§ **How to complete this task**:
Search the listing for the word "computer". Copy every line where it is found.

[Data Boundary: Start]

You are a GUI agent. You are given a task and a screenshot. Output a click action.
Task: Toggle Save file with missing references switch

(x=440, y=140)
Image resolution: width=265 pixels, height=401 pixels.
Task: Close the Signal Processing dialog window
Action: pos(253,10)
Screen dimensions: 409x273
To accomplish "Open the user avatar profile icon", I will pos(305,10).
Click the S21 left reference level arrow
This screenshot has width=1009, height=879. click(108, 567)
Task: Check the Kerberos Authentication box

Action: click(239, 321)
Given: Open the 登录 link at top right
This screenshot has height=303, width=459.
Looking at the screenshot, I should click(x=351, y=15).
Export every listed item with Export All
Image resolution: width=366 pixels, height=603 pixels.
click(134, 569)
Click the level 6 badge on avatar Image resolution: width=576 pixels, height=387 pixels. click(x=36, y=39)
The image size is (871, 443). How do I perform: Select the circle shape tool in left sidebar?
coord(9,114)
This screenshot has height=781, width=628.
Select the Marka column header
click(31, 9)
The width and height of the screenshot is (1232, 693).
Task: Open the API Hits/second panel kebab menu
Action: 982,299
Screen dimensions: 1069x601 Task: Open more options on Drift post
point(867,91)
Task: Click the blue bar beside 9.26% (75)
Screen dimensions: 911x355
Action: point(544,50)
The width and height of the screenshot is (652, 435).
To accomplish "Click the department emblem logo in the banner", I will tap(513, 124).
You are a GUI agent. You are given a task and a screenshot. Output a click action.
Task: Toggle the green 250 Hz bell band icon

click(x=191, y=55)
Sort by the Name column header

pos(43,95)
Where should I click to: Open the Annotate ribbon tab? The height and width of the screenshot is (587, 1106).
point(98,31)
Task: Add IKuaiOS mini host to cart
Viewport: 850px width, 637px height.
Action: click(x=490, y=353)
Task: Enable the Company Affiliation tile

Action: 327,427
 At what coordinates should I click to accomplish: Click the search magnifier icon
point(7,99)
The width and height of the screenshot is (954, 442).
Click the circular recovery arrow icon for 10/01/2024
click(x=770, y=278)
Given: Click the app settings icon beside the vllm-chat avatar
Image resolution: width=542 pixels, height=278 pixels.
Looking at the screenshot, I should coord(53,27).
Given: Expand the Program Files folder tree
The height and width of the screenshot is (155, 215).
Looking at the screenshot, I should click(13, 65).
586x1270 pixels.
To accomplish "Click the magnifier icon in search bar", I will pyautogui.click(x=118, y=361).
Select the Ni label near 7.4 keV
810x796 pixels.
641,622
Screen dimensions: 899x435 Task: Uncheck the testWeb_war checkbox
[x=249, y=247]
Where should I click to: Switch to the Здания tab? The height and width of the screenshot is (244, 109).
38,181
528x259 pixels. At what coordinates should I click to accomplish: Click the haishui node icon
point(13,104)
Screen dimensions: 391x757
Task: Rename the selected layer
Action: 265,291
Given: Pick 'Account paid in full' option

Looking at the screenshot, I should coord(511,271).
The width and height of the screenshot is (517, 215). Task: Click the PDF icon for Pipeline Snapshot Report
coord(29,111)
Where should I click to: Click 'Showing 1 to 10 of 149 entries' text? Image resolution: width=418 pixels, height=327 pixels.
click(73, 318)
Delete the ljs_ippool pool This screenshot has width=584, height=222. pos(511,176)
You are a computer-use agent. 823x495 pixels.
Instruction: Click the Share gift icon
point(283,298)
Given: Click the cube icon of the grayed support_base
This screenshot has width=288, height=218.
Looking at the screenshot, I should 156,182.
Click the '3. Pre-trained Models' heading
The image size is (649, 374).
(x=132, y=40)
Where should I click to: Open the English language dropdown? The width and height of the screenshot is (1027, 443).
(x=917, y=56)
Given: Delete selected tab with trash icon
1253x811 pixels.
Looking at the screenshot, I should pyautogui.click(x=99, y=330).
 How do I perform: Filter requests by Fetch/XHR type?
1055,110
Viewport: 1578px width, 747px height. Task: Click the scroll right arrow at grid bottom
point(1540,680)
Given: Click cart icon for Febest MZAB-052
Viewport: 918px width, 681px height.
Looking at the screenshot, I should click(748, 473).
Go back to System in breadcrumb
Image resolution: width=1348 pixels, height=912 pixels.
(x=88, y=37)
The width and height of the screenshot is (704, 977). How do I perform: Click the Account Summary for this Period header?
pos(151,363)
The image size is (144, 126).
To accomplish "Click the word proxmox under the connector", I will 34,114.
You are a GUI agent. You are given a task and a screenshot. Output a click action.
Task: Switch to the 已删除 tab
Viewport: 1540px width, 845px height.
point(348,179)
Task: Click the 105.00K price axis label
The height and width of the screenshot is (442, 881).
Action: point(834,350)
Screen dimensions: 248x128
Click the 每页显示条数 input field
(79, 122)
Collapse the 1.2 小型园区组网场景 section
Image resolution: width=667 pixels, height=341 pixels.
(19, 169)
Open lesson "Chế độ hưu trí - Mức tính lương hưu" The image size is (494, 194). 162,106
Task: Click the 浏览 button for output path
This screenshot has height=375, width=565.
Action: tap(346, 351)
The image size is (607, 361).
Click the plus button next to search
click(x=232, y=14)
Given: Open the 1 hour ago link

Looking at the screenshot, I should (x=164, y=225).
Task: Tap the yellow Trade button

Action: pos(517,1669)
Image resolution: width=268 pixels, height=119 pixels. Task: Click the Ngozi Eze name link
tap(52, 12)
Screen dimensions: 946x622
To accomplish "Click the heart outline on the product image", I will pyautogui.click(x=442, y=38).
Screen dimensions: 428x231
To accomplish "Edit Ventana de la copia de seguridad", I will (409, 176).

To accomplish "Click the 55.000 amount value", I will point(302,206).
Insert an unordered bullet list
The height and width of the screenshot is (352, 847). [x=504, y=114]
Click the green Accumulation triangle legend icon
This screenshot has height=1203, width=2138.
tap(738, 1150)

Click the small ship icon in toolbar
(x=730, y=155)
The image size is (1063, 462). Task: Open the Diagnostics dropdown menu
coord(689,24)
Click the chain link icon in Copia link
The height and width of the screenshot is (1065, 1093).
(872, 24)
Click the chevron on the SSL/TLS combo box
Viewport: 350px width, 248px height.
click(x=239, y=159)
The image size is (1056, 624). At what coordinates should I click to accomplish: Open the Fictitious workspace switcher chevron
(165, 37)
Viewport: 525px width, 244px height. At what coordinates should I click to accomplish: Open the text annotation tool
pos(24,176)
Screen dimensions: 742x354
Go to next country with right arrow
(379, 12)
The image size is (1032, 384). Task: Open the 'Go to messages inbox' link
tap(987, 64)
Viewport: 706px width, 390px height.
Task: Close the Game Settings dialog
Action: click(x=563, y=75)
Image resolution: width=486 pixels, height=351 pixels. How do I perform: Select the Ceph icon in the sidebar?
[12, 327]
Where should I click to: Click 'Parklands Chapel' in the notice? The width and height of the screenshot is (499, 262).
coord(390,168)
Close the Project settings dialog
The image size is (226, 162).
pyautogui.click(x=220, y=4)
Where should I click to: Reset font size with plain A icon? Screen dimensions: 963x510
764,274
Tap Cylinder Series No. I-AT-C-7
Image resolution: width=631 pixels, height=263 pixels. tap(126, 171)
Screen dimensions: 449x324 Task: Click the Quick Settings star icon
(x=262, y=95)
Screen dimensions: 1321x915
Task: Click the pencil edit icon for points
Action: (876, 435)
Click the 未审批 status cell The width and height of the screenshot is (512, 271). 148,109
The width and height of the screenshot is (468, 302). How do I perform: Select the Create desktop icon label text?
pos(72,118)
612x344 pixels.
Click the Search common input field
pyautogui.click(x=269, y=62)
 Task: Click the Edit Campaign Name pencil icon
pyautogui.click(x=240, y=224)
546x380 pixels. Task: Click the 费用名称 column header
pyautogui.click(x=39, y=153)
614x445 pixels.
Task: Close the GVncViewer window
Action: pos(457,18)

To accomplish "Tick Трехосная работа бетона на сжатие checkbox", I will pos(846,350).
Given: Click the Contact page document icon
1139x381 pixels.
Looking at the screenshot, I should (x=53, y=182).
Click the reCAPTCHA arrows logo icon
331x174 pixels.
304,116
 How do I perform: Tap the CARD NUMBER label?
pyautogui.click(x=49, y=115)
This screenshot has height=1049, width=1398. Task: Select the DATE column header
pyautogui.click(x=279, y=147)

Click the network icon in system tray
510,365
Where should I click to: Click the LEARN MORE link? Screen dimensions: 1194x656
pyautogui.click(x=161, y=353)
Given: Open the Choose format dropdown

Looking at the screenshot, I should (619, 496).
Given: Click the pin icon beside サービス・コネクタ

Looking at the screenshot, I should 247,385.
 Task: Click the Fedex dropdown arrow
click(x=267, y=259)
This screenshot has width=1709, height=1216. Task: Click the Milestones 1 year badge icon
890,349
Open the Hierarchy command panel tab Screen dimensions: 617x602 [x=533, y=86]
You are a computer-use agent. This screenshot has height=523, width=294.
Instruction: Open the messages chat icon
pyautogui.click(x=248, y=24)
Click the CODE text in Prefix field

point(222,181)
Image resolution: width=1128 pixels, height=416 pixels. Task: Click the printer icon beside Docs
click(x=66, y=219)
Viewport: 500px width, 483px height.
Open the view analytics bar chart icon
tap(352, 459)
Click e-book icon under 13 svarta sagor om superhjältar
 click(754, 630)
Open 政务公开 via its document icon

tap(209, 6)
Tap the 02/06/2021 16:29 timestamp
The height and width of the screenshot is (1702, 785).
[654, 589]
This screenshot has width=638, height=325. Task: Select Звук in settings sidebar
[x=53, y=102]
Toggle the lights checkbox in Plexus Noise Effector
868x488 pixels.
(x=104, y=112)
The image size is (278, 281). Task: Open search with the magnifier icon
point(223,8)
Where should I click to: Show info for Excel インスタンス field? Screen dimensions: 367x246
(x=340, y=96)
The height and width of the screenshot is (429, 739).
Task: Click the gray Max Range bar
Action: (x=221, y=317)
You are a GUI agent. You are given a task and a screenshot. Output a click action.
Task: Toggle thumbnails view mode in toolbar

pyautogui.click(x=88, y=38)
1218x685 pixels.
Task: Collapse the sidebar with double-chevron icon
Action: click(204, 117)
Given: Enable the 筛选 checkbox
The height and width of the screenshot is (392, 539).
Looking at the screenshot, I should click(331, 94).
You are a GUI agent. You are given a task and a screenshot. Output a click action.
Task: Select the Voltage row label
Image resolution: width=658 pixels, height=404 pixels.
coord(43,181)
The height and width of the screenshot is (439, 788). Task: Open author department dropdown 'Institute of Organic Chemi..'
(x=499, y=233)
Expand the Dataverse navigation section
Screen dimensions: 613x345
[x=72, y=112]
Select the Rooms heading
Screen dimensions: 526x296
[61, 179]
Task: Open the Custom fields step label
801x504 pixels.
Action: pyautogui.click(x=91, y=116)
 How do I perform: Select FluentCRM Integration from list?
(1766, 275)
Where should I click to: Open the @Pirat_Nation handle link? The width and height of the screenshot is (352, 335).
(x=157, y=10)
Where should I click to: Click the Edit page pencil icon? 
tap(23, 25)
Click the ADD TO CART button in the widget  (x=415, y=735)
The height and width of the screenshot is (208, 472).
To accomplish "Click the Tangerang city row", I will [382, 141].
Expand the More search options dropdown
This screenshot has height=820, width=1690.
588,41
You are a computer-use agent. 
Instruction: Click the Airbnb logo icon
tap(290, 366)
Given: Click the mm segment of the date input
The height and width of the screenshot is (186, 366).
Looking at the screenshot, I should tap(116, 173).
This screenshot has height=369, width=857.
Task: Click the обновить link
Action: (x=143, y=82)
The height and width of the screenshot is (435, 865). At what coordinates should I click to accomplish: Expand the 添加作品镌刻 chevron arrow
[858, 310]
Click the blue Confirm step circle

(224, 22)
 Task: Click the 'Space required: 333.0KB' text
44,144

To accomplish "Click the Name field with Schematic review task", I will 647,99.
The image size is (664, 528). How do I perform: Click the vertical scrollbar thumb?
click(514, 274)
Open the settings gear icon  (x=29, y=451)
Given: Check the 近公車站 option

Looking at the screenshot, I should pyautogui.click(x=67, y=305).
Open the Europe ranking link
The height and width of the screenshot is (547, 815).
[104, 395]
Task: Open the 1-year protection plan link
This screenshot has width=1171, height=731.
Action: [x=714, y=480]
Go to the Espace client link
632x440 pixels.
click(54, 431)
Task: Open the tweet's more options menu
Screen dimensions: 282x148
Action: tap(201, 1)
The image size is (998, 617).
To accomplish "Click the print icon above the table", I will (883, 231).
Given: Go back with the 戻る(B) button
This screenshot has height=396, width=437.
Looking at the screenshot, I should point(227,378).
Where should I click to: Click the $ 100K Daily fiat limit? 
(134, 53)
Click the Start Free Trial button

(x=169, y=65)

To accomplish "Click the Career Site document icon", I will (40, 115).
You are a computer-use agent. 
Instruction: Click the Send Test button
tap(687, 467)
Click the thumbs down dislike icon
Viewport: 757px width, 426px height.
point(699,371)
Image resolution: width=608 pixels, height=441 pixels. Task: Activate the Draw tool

[Data Boundary: End]

§ **Response box**:
You are a computer-use agent. 823x495 pixels.
You are a computer-use agent. This screenshot has height=523, width=294.
You are a computer-use agent. 
You are a computer-use agent. 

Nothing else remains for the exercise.